Disentangling what emotional concepts mean, and how people understand them, is part of Nook’s work with Leah Somerville, an associate professor of psychology whose lab focuses on how the mind develops in adolescence. A new paper in Psychological Science by Nook, Somerville, and colleagues at the University of Washington examines how emotional differentiation (people’s ability to separate emotional experiences into different types) changes from childhood into early adulthood.
Their subjects, 143 recruits ranging in age from five to 25, were each shown a set of images designed to elicit negative emotions, such as a baby crying or a cemetery, and asked to rate on a scale from 0 to 100 how strongly they experienced five different feelings—angry, scared, disgusted, sad, and upset. Measuring emotion is a tricky business, Nook concedes, and image prompts are probably not a perfect way to evoke emotions. But the photographs come from a standard repertoire of images used in psychological research (so the results can be compared to other work in the field), and, he adds, there’s “a lot of good evidence that showing people pictures makes them feel things.”
The team was interested in testing two competing hypotheses about emotional differentiation: that it increases straightforwardly as children age, or that it follows a U-shaped trajectory throughout the lifespan, decreasing during adolescence and increasing again in adulthood.
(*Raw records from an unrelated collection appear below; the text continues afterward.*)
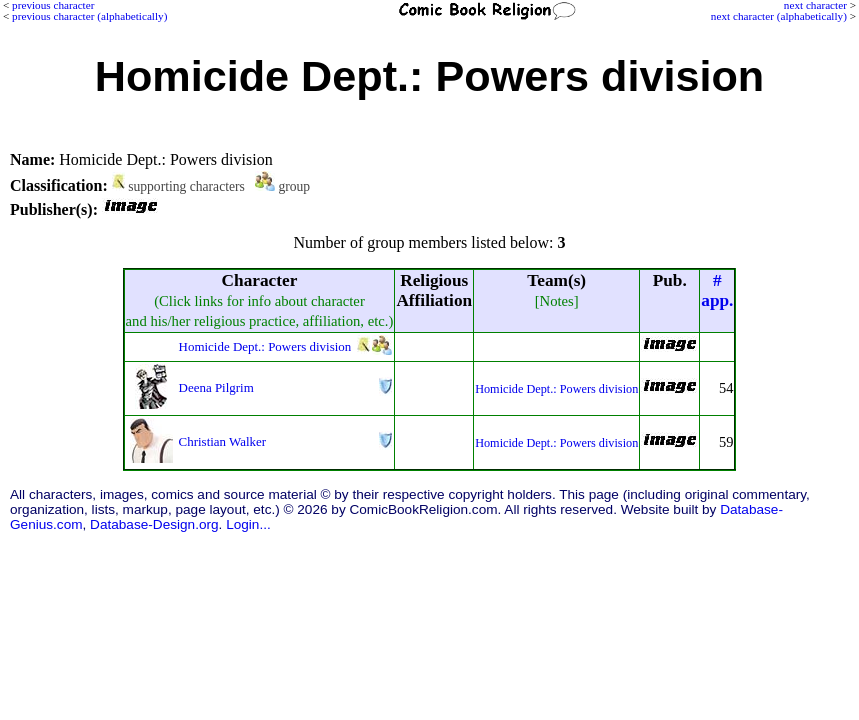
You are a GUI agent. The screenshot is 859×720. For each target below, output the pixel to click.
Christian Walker (223, 441)
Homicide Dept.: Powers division (265, 346)
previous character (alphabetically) (89, 16)
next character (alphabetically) (779, 16)
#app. (717, 290)
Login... (248, 524)
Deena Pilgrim (216, 387)
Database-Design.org (154, 524)
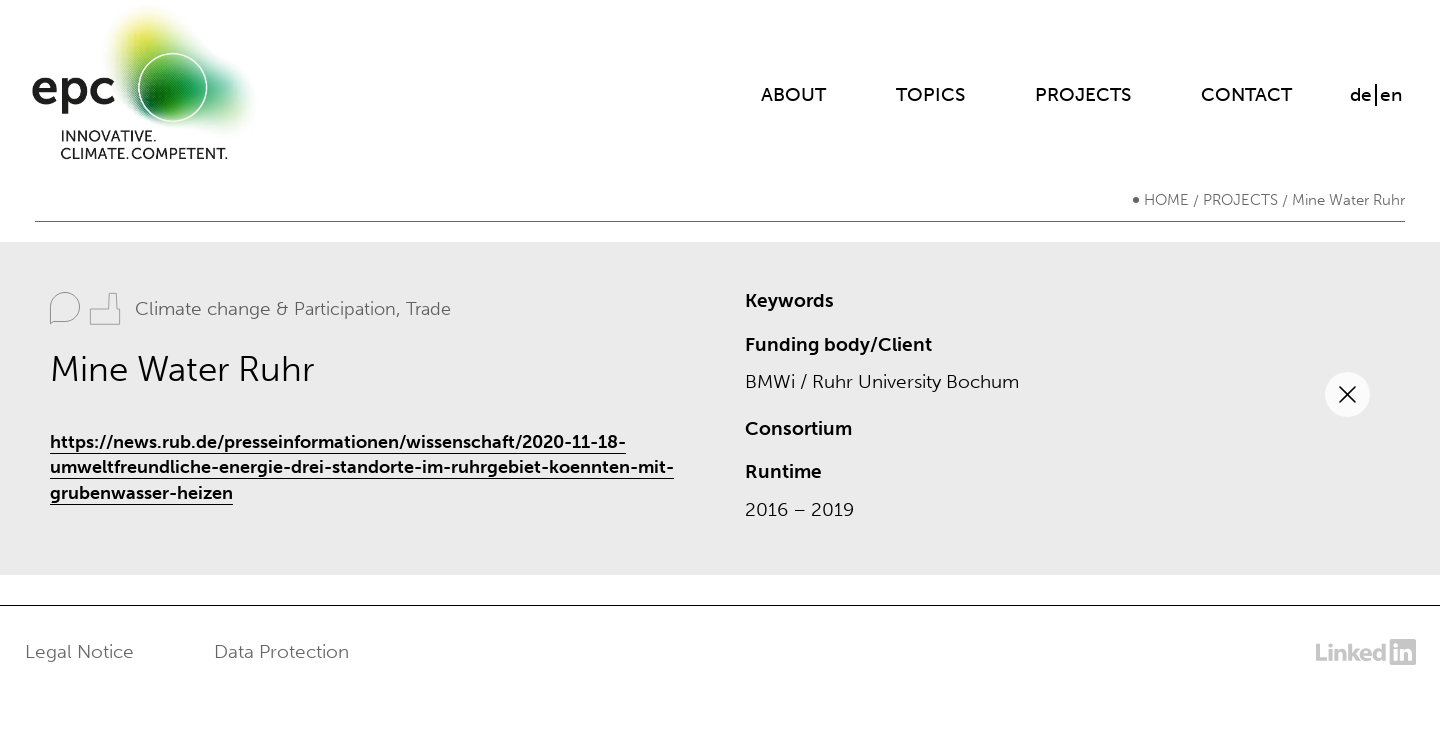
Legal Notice (79, 651)
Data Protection (281, 651)
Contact (1246, 94)
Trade (428, 309)
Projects (1083, 94)
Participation (345, 309)
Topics (930, 94)
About (793, 94)
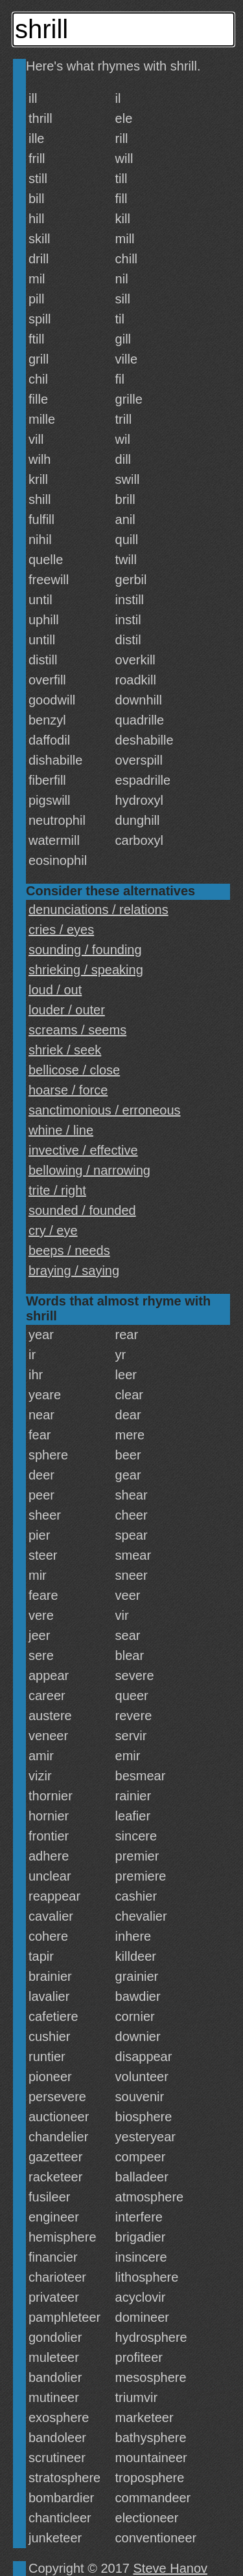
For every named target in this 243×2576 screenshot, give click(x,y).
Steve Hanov (170, 2568)
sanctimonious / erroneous (105, 1110)
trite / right (57, 1190)
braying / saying (74, 1270)
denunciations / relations (98, 909)
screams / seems (77, 1030)
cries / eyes (61, 929)
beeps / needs (69, 1250)
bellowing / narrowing (89, 1170)
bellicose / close (74, 1070)
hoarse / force (68, 1090)
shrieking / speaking (86, 970)
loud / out (55, 990)
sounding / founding (85, 950)
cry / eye (53, 1230)
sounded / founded (82, 1210)
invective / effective (83, 1150)
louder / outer (67, 1010)
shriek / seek (65, 1050)
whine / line (61, 1130)
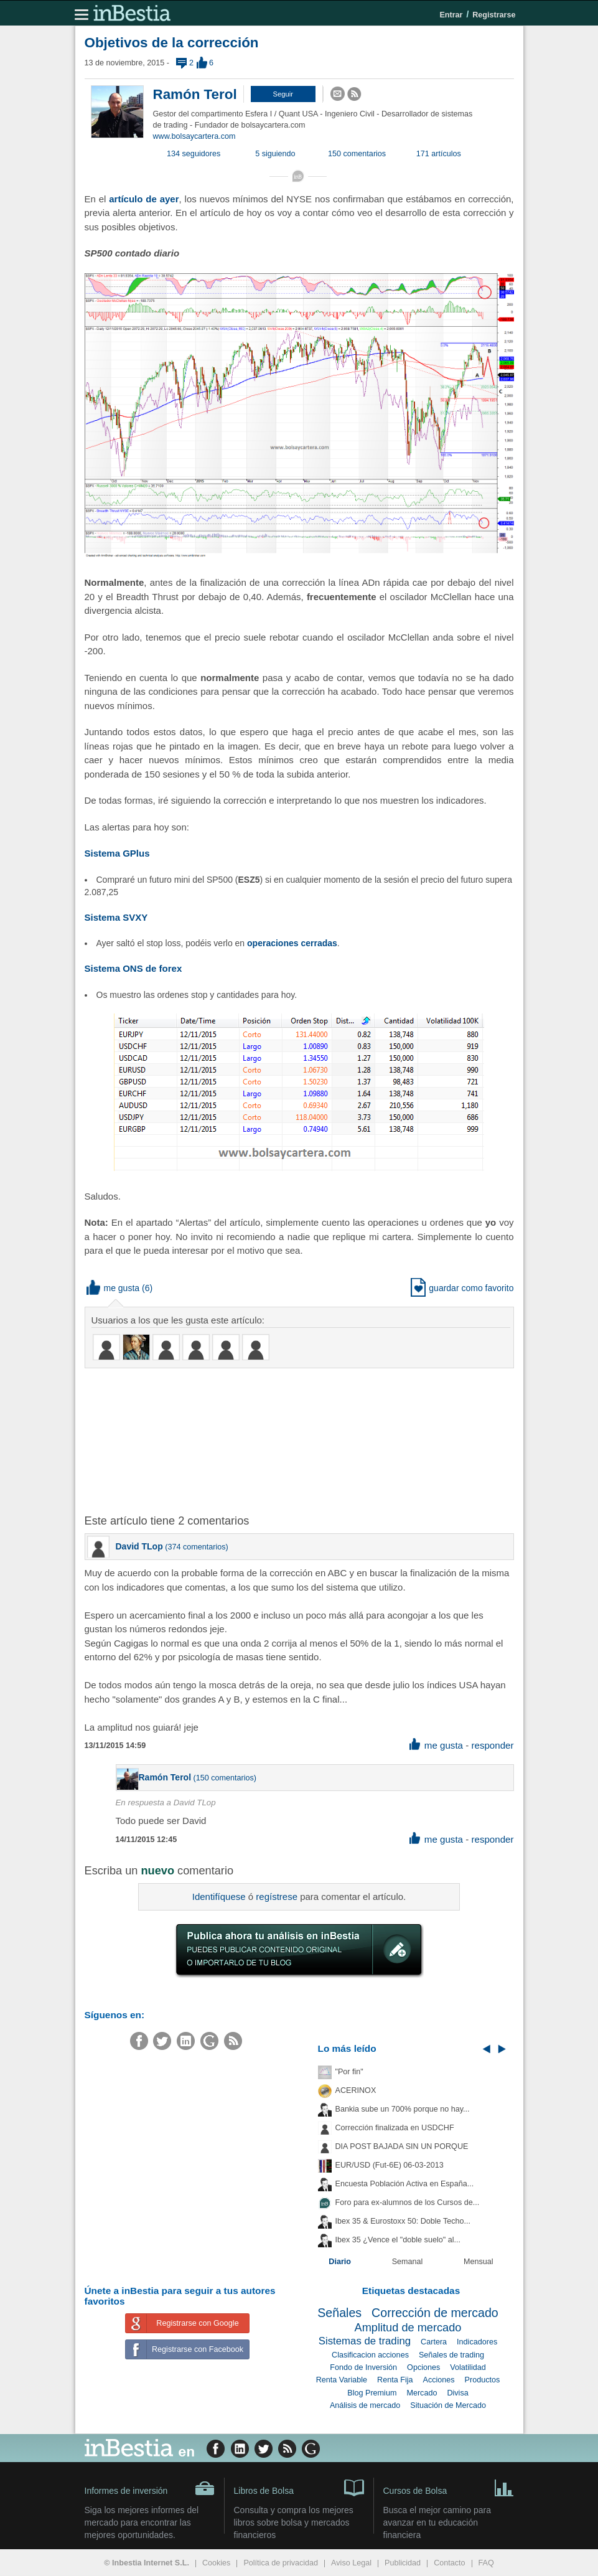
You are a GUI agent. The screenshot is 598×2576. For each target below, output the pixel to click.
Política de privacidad (280, 2563)
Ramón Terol (195, 94)
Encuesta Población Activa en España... (404, 2183)
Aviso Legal (351, 2563)
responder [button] (492, 1745)
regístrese (276, 1896)
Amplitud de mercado (408, 2327)
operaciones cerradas (292, 943)
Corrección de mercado (434, 2313)
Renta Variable (341, 2380)
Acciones (438, 2380)
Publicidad (403, 2563)
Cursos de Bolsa (448, 2487)
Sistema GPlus (117, 853)
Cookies (216, 2563)
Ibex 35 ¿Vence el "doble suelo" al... (397, 2239)
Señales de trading (451, 2355)
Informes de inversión (150, 2488)
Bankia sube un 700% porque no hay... (402, 2109)
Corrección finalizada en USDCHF (394, 2127)
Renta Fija (395, 2380)
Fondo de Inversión (363, 2367)
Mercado (421, 2393)
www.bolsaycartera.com (194, 136)
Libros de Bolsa (299, 2487)
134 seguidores (193, 153)
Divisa (457, 2393)
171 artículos (438, 153)
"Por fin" (349, 2071)
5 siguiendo (275, 153)
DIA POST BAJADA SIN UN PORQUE (402, 2146)
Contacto (449, 2563)
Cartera (434, 2342)
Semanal (407, 2261)
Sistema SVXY (116, 917)
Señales (339, 2313)
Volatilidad (467, 2367)
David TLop (139, 1546)
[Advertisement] (284, 1440)
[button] (283, 94)
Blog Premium (371, 2393)
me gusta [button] (113, 1288)
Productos (482, 2380)
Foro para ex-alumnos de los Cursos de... (407, 2202)
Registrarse (493, 15)
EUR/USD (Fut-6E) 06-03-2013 (389, 2165)
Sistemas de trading (365, 2341)
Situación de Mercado (448, 2405)
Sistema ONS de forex (133, 968)
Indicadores (477, 2342)
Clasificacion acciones (370, 2355)
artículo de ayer (144, 199)
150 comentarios (357, 153)
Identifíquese (219, 1896)
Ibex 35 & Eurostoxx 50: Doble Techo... (403, 2221)
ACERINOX (355, 2090)
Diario (340, 2261)
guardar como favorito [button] (462, 1288)
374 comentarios (196, 1547)
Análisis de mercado (365, 2405)
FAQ (486, 2563)
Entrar (450, 15)
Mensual (478, 2261)
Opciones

They used an intraclass correlation (ICC)—a correlation among more than two variables—to measure each participant’s ratings. A high ICC suggested that a subject had similar ratings for each of the five states, and thus differentiated little among different emotions; a low ICC reflected more finely tuned control over emotional concepts. The result, a U-shaped curve graphing emotional differentiation as a function of age, “was almost a complete surprise to us,” Somerville says. Nook had expected differentiation to increase with age; instead, it consistently fell to a nadir during adolescence, across many trials.
Two separate effects seem to account for this: “The youngest participants really experienced one emotion at a time. They picked one dominant emotional state that they felt, and it was at the exclusion of the others,” Somerville explains. “From childhood to adolescence, people are abandoning the idea that they can experience only one emotion at a time, and they’re experiencing groupings of emotions”—but those emotions aren’t well differentiated. “And from adolescence into adulthood, people become more granular, more specific about applying emotions to different situations.”
These questions may be clinically important because inability to differentiate emotions has been implicated in a wide range of mental illnesses: anxiety disorders, depression, and schizophrenia among them. One explanation might be that in order to manage emotions, a person needs to be able to recognize them as such. “A central issue with many forms of psychopathology is that emotions go awry,” Nook points out. And if it’s true that emotional granularity reaches a low point among teenagers, this might relate to increased mental-health disorders at that stage.